Plasma metabolomic differences in early-onset compared to average-onset colorectal cancer

Abstract

Deleterious effects of environmental exposures may contribute to the rising incidence of early-onset colorectal cancer (eoCRC). We assessed the metabolomic differences between patients with eoCRC, average-onset CRC (aoCRC), and non-CRC controls, to understand pathogenic mechanisms. Patients with stage I-IV CRC and non-CRC controls were categorized based on age ≤ 50 years (eoCRC or young non-CRC controls) or ≥ 60 years (aoCRC or older non-CRC controls). Differential metabolite abundance and metabolic pathway analyses were performed on plasma samples. Multivariate Cox proportional hazards modeling was used for survival analyses. All P values were adjusted for multiple testing (false discovery rate, FDR P < 0.15 considered significant). The study population comprised 170 patients with CRC (66 eoCRC and 104 aoCRC) and 49 non-CRC controls (34 young and 15 older). Citrate was differentially abundant in aoCRC vs. eoCRC in adjusted analysis (Odds Ratio = 21.8, FDR P = 0.04). Metabolic pathways altered in patients with aoCRC versus eoCRC included arginine biosynthesis, FDR P = 0.02; glyoxylate and dicarboxylate metabolism, FDR P = 0.005; citrate cycle, FDR P = 0.04; alanine, aspartate, and glutamate metabolism, FDR P = 0.01; glycine, serine, and threonine metabolism, FDR P = 0.14; and amino-acid t-RNA biosynthesis, FDR P = 0.01. 4-hydroxyhippuric acid was significantly associated with overall survival in all patients with CRC (Hazards ratio, HR = 0.4, 95% CI 0.3-0.7, FDR P = 0.05). We identified several unique metabolic alterations, particularly the significant differential abundance of citrate in aoCRC versus eoCRC. Arginine biosynthesis was the most enriched by the differentially altered metabolites. The findings hold promise in developing strategies for early detection and novel therapies.

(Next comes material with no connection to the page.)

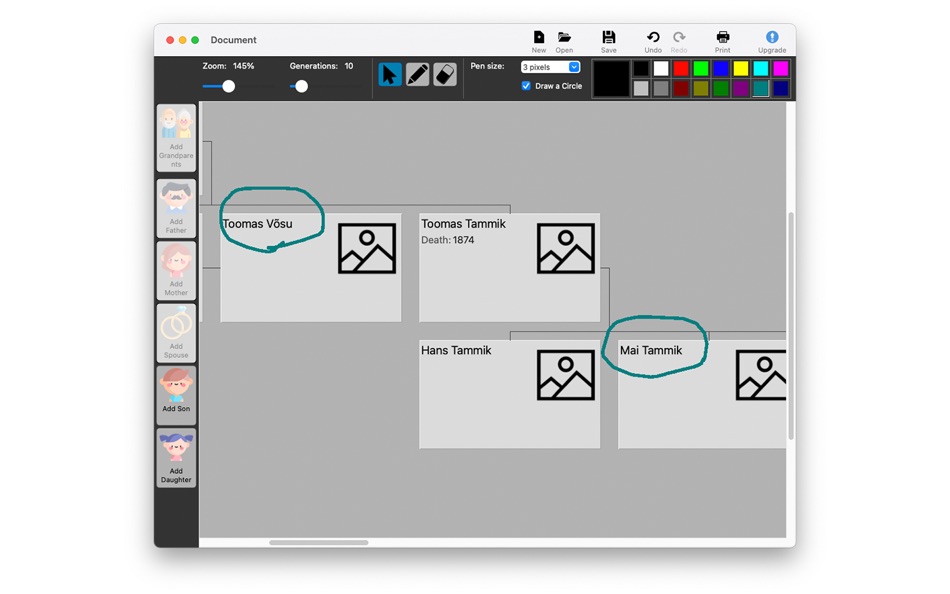Screen dimensions: 950x594
Task: Select the Pen drawing tool
Action: point(417,74)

Keywords: Arginine biosynthesis pathway; Citric acid cycle; Early onset colorectal cancer; Metabolomics; Pathway analysis; Synthetic lethality; Translational research.

Figure 1

Volcano plot representing results of unadjusted and adjusted metabolomic analyses in comparing eoCRC and aoCRC. FDR, false discovery rate; corresponding values are described in Table 1.

Figure 2

Bubble plot of pathway impact analyses. The impact factor topology analysis measures the impact of each metabolite in a pathway on a set of other metabolites in a pathway. Topology analysis was performed on the differentially expressed metabolites to estimate their cumulative impact on the pathways, corresponding values are described in Table 1.

Figure 3

Results for pathway enrichment analyses. Enrichment analyses test whether more significant metabolites are involved in a pathway than expected by chance. The metabolites involved in the pathways are shown in the next figure (Fig. 4). FDR, false discovery rate.

Figure 4

Heatmap outlining the metabolites significantly upregulated or downregulated in patients with eoCRC and aoCRC impacting the corresponding pathways. The heatmap was generated using R package ggplot2, *Indicate significantly altered metabolites. The numbers within parenthesis indicates the fraction of samples that exhibit the specific altered metabolite. eoCRC, early-onset colorectal cancer; aoCRC, average-onset colorectal cancer.

Figure 5

Illustration mapping the metabolic alterations in eoCRC and aoCRC to the interlinked arginine biosynthesis and TCA cycles. Arginine biosynthesis: ADI, arginine deiminase; ASL, argininosuccinate lyase, ASS, argininosuccinate synthetase; NOS, nitric oxide synthase, NO, nitric oxide, ODC, ornithine decarboxylase, OTC, ornithine transcarbamylase. Citrate (TCA) Cycle: CS, citrate synthase, ACLY, adenosine triphosphate citrate lyase, AH, aconitase, IDH, isocitrate dehydrogenase, KGDHC, α-ketoglutarate dehydrogenase complex, SCS, succinyl-CoA synthase; SDH, succinate dehydrogenase; FH, fumarate hydratase; MDH, malate dehydrogenase; GLS, glutaminase; GLUD, glutamate dehydrogenase. eoCRC, Early-Onset Colorectal Cancer; aoCRC, average-onset colorectal cancer.